Exercises -
#1 Can you shorten the paragraph of the scraping exercise that begins "Examine front page of BILD newspaper", together with the list that completes it, while keeping its main facts?
#2 Transcribe the part of the scraping exercise starting at "# select relevant" and ending at "articles.append(article)".

Given text -
== == ==

# Scraping WWW Exercise

## Exercise 1

Examine front page of BILD newspaper (www.bild.de) and create a list of all articles that can be found on that page. Each item of the list must contain

* article title,
* main image of the article,
* url of the article.

**Hint:**

* request content of `www.bild.de` page and use `"rel": "bookmark"` properties for identifying links pointing at articles,
* request the content of each article for obtaining the url, the title, the teaser and main image of the article,
* you can use `"og"` properties of `<meta>` tag whithin an article to retrieve its title, main image and url.

### 1. Import libraries

In [1]:
import requests
import bs4

### 2. Scrape bild.de

In [2]:
url = 'http://www.bild.de'
page = requests.get(url).text

### 3. Create a BeautifulSoup object

In [4]:
page = bs4.BeautifulSoup(page, 'html.parser')

### 4. Create a list of article links

In [5]:
article_links = [url + a['href'] for a in page.select('article a[href$="bild.html"]')]

print(len(article_links))

117


### 5. Scrape the article data

In [26]:
articles = []

for link in article_links:
    try:
        # scrape the article
        article = requests.get(link).text
        article_bs_tree = bs4.BeautifulSoup(article, 'html.parser')
        
        # select relevant data from the article
        title = article_bs_tree.find(name='meta', attrs={'property': 'og:title'}).get('content')
        image = article_bs_tree.find(name='meta',  attrs={'property': 'og:image'}).get('content')
        url = article_bs_tree.find(name='link', attrs={'rel': 'canonical'}).get('href')

        # store the data in a dict
        article = {
                'title': title,
                'image': image,
                'url': url}
        
        # add that dict to the list of articles
        articles.append(article)

== == ==

Record extracts -
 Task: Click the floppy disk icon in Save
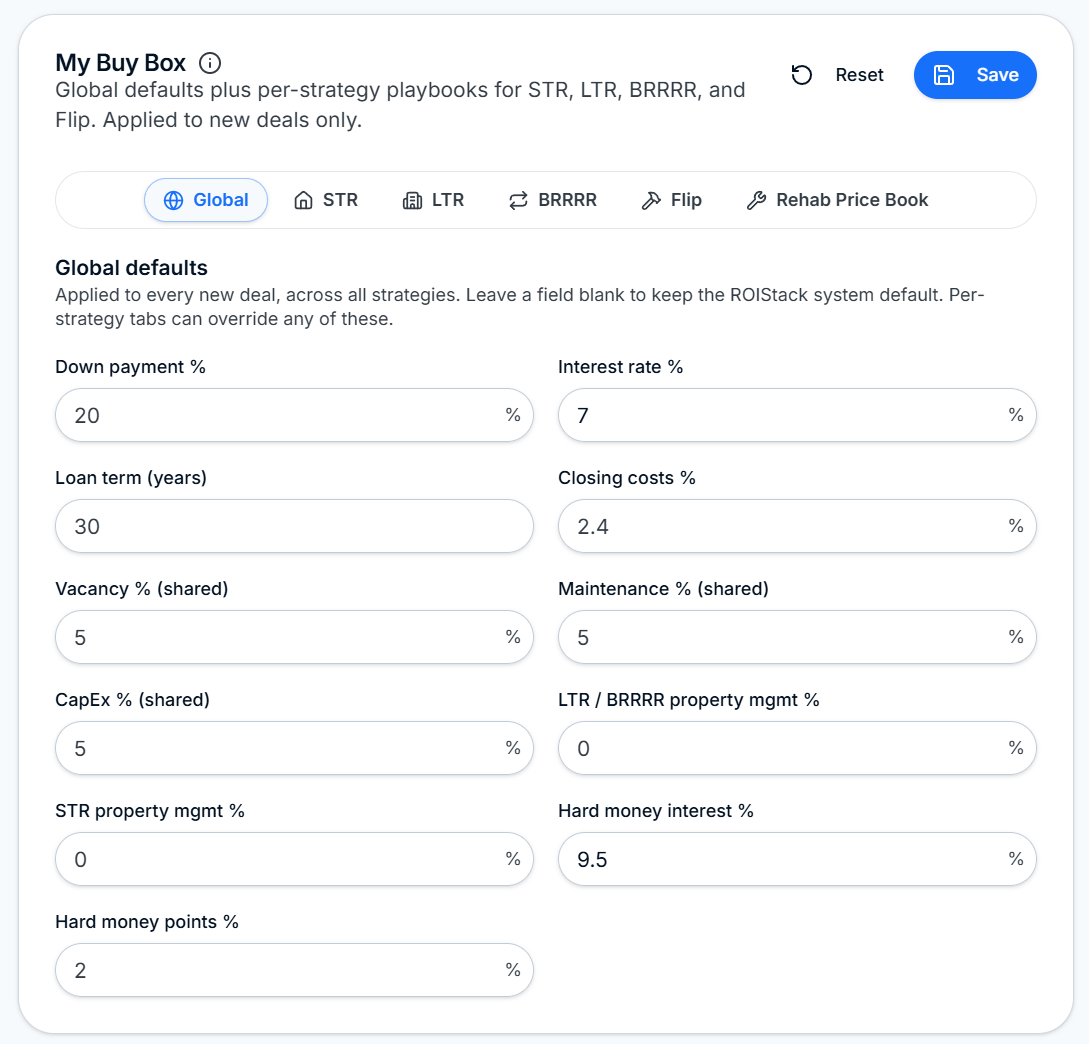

== == ==

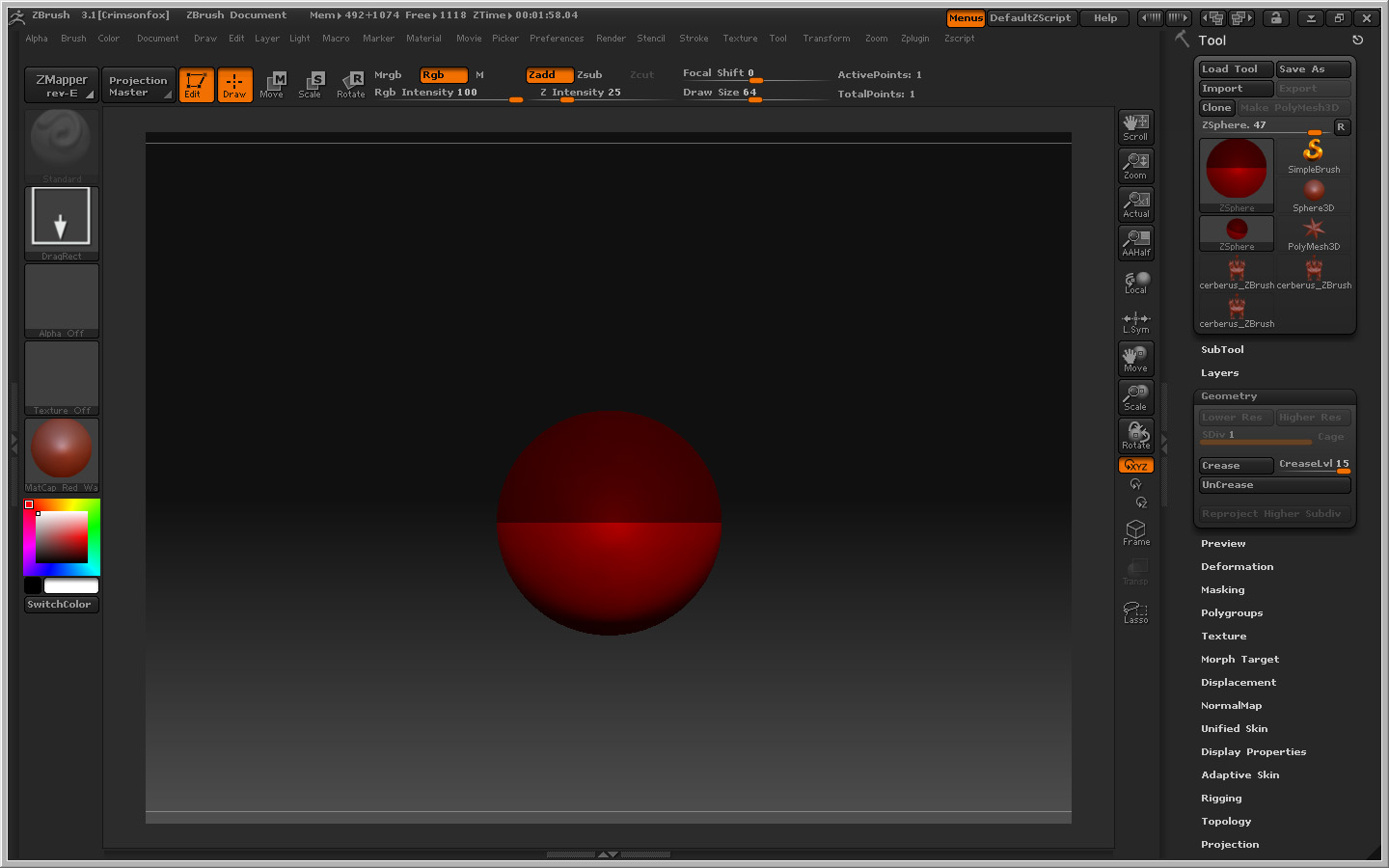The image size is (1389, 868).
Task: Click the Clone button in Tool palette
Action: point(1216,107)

== == ==

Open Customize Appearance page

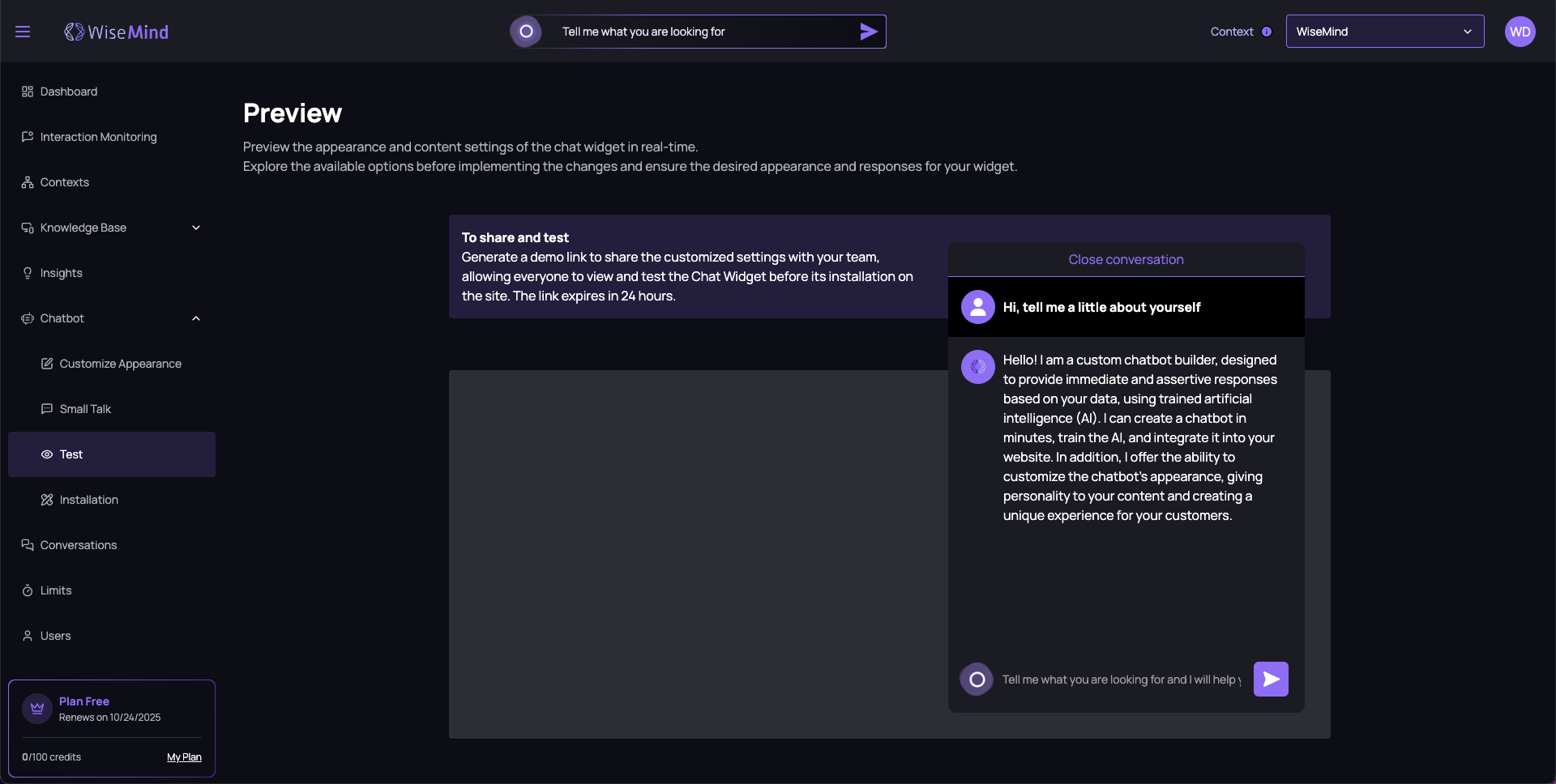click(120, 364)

== == ==

Expected answers -
#1 List every article on the front page of the BILD newspaper (www.bild.de), giving for each its title, main image, and URL.

#2
# select relevant data from the article
        title = article_bs_tree.find(name='meta', attrs={'property': 'og:title'}).get('content')
        image = article_bs_tree.find(name='meta',  attrs={'property': 'og:image'}).get('content')
        url = article_bs_tree.find(name='link', attrs={'rel': 'canonical'}).get('href')

        # store the data in a dict
        article = {
                'title': title,
                'image': image,
                'url': url}
        
        # add that dict to the list of articles
        articles.append(article)